Will new year deliver “long-awaited volatility?”
The pair had been gradually upping the volatility in the days after Christmas, as analysts eyed the likelihood of a final burst of action before the yearly close.
“Last trading day of the year for TradFi, but crypto will trade through the holiday weekend.
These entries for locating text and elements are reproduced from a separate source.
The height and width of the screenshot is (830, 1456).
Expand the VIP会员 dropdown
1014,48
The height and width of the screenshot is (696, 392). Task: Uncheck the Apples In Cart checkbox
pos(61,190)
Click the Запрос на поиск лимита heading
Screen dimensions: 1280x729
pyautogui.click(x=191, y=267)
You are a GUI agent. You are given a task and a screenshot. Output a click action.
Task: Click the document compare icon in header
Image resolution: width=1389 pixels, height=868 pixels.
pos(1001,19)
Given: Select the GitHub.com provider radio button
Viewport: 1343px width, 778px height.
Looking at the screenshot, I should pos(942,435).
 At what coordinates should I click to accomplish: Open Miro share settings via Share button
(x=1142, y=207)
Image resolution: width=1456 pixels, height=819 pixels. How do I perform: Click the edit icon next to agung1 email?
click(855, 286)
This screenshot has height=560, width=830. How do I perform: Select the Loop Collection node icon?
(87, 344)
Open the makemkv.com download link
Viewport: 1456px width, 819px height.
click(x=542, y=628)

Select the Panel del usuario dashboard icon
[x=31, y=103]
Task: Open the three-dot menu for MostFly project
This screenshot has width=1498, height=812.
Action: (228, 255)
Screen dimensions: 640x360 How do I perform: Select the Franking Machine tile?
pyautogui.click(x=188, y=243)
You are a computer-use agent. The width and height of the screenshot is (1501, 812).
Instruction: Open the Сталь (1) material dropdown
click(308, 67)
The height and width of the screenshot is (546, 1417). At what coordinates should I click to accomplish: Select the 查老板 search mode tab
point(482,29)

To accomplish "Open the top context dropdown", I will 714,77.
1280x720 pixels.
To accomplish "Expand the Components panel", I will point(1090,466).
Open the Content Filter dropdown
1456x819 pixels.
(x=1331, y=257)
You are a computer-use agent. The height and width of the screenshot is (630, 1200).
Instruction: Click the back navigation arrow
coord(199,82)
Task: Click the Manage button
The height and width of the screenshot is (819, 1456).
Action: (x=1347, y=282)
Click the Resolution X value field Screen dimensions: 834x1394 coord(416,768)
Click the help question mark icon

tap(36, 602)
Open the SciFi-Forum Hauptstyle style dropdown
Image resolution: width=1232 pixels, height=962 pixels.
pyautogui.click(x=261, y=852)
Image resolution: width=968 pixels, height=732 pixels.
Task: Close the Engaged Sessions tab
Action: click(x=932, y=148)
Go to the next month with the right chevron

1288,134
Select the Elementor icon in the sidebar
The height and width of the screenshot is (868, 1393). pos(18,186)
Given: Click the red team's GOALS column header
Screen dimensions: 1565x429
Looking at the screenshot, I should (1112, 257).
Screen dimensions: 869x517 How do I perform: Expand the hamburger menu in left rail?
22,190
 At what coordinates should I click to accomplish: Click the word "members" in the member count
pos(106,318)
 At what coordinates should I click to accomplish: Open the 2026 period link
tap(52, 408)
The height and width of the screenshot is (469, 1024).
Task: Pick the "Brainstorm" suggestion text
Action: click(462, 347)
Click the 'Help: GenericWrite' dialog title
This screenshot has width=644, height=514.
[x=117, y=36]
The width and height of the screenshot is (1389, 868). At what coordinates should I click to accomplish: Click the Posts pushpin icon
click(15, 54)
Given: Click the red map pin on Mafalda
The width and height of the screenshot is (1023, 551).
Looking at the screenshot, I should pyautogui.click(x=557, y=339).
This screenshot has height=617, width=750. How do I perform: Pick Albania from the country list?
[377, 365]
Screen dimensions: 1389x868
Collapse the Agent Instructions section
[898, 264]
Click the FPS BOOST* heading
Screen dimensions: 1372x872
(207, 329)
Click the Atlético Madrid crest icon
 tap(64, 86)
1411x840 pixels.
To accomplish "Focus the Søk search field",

Perhaps we may see some of that long awaited BTC volatility around the Weekly/Monthly close and the start of 2023,” on-chain analysis resource Material Indicators ventured.
Popular trader and analyst Rekt Capital noted that “historically, a strong indicator of where the $BTC bottom is is when the bearish BTC Candle 2 performs its Yearly Close.”
Rekt Capital was discussing Bitcoin’s four-year halving cycles, with the year after the halving traditionally one of overall losses.
The worst could be in by the end of the week, he thus argued, “and whatever downside wicking occurs in the following Candle 3 is just a bonus for bargain buyers.”
On lower timeframes, the picture remained unclear, with BTC/USD stuck in a narrow range still $1,000 above its multi-year lows from Q4.
Order book data from Binance uploaded by Material Indicators showed a lack of tangible support between spot price and $16,000, with resistance stacked at $17,000 and higher.
As Cointelegraph reported, predictions for Q1, 2023 range from a recovery above $20,000 to a fresh shock for bulls in the form of a trip below $10,000.
Risk assets could see “some reprieve”
On macro, United States equities opened to modest losses, the S&P 500 and Nasdaq Composite Index both down nearly 1% at the time of writing.
The U.S. dollar also looked unable to book fresh gains in time for the end of the year, with the U.S. dollar index (DXY) continuing a downtrend to circling six-month lows.
“Keep an eye on the U.S. Dollar Index DXY here! A breakdown could increase momentum for bullish market dynamics,” a hopeful Caleb Franzen, founder of Cubic Analytics, told Twitter followers on Dec. 29.
“The Fed is still tightening, with balance sheet reductions likely to become a significant factor in 2023. Still, risk assets might have some reprieve soon.”